■ Task brief:
This exercise asks for an exact transcription of every entry.
*** Exercise data Section Begins ***
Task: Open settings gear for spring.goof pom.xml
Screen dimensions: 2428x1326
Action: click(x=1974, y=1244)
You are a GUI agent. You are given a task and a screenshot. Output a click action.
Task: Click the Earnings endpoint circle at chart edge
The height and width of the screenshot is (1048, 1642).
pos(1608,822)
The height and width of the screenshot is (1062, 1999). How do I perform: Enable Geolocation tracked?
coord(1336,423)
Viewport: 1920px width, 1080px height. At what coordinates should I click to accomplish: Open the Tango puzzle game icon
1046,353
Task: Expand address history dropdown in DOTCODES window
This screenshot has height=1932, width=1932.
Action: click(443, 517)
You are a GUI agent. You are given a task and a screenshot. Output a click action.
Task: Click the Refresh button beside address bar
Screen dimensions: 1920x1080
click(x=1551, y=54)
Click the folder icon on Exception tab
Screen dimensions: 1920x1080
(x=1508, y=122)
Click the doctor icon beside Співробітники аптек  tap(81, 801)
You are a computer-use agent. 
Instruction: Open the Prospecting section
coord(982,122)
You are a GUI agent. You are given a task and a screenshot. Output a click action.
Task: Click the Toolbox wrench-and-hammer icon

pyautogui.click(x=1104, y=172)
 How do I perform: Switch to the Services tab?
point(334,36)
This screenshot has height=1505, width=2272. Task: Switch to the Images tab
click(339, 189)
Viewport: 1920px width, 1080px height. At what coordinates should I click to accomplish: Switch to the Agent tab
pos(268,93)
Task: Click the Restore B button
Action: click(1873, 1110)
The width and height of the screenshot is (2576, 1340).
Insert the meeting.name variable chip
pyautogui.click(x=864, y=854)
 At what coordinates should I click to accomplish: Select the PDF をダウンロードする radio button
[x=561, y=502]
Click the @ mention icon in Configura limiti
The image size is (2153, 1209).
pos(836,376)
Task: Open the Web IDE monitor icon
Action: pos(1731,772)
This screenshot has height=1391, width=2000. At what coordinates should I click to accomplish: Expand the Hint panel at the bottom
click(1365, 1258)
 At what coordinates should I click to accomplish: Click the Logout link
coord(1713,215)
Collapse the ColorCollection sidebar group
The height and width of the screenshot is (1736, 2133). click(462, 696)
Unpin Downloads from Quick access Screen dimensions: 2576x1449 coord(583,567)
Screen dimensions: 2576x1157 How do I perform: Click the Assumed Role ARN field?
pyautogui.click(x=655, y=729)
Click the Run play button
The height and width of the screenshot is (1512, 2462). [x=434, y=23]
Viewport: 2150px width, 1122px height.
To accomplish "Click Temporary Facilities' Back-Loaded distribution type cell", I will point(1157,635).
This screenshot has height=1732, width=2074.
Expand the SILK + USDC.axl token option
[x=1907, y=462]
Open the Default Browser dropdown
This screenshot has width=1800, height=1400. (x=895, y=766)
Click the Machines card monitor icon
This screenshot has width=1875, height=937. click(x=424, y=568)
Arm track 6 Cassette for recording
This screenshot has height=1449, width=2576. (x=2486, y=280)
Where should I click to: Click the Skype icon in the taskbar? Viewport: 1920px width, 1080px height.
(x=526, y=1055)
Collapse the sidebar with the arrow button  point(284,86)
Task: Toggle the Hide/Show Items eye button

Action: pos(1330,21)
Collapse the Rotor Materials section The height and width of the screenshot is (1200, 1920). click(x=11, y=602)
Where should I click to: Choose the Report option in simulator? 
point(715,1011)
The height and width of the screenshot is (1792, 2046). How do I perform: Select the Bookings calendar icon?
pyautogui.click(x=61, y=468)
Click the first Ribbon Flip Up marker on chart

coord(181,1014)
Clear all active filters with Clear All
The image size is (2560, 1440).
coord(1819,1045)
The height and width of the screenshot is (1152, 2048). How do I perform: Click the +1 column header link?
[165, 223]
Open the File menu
*** Exercise data Section Ends ***
■ Response to this task:
Task: Open settings gear for spring.goof pom.xml
Screen dimensions: 2428x1326
Action: click(x=1974, y=1244)
You are a GUI agent. You are given a task and a screenshot. Output a click action.
Task: Click the Earnings endpoint circle at chart edge
The height and width of the screenshot is (1048, 1642).
pos(1608,822)
The height and width of the screenshot is (1062, 1999). How do I perform: Enable Geolocation tracked?
coord(1336,423)
Viewport: 1920px width, 1080px height. At what coordinates should I click to accomplish: Open the Tango puzzle game icon
1046,353
Task: Expand address history dropdown in DOTCODES window
This screenshot has height=1932, width=1932.
Action: click(443, 517)
You are a GUI agent. You are given a task and a screenshot. Output a click action.
Task: Click the Refresh button beside address bar
Screen dimensions: 1920x1080
click(x=1551, y=54)
Click the folder icon on Exception tab
Screen dimensions: 1920x1080
(x=1508, y=122)
Click the doctor icon beside Співробітники аптек  tap(81, 801)
You are a computer-use agent. 
Instruction: Open the Prospecting section
coord(982,122)
You are a GUI agent. You are given a task and a screenshot. Output a click action.
Task: Click the Toolbox wrench-and-hammer icon

pyautogui.click(x=1104, y=172)
 How do I perform: Switch to the Services tab?
point(334,36)
This screenshot has height=1505, width=2272. Task: Switch to the Images tab
click(339, 189)
Viewport: 1920px width, 1080px height. At what coordinates should I click to accomplish: Switch to the Agent tab
pos(268,93)
Task: Click the Restore B button
Action: click(1873, 1110)
The width and height of the screenshot is (2576, 1340).
Insert the meeting.name variable chip
pyautogui.click(x=864, y=854)
 At what coordinates should I click to accomplish: Select the PDF をダウンロードする radio button
[x=561, y=502]
Click the @ mention icon in Configura limiti
The image size is (2153, 1209).
pos(836,376)
Task: Open the Web IDE monitor icon
Action: pos(1731,772)
This screenshot has height=1391, width=2000. At what coordinates should I click to accomplish: Expand the Hint panel at the bottom
click(1365, 1258)
 At what coordinates should I click to accomplish: Click the Logout link
coord(1713,215)
Collapse the ColorCollection sidebar group
The height and width of the screenshot is (1736, 2133). click(462, 696)
Unpin Downloads from Quick access Screen dimensions: 2576x1449 coord(583,567)
Screen dimensions: 2576x1157 How do I perform: Click the Assumed Role ARN field?
pyautogui.click(x=655, y=729)
Click the Run play button
The height and width of the screenshot is (1512, 2462). [x=434, y=23]
Viewport: 2150px width, 1122px height.
To accomplish "Click Temporary Facilities' Back-Loaded distribution type cell", I will point(1157,635).
This screenshot has height=1732, width=2074.
Expand the SILK + USDC.axl token option
[x=1907, y=462]
Open the Default Browser dropdown
This screenshot has width=1800, height=1400. (x=895, y=766)
Click the Machines card monitor icon
This screenshot has width=1875, height=937. click(x=424, y=568)
Arm track 6 Cassette for recording
This screenshot has height=1449, width=2576. (x=2486, y=280)
Where should I click to: Click the Skype icon in the taskbar? Viewport: 1920px width, 1080px height.
(x=526, y=1055)
Collapse the sidebar with the arrow button  point(284,86)
Task: Toggle the Hide/Show Items eye button

Action: pos(1330,21)
Collapse the Rotor Materials section The height and width of the screenshot is (1200, 1920). click(x=11, y=602)
Where should I click to: Choose the Report option in simulator? 
point(715,1011)
The height and width of the screenshot is (1792, 2046). How do I perform: Select the Bookings calendar icon?
pyautogui.click(x=61, y=468)
Click the first Ribbon Flip Up marker on chart

coord(181,1014)
Clear all active filters with Clear All
The image size is (2560, 1440).
coord(1819,1045)
The height and width of the screenshot is (1152, 2048). How do I perform: Click the +1 column header link?
[165, 223]
Open the File menu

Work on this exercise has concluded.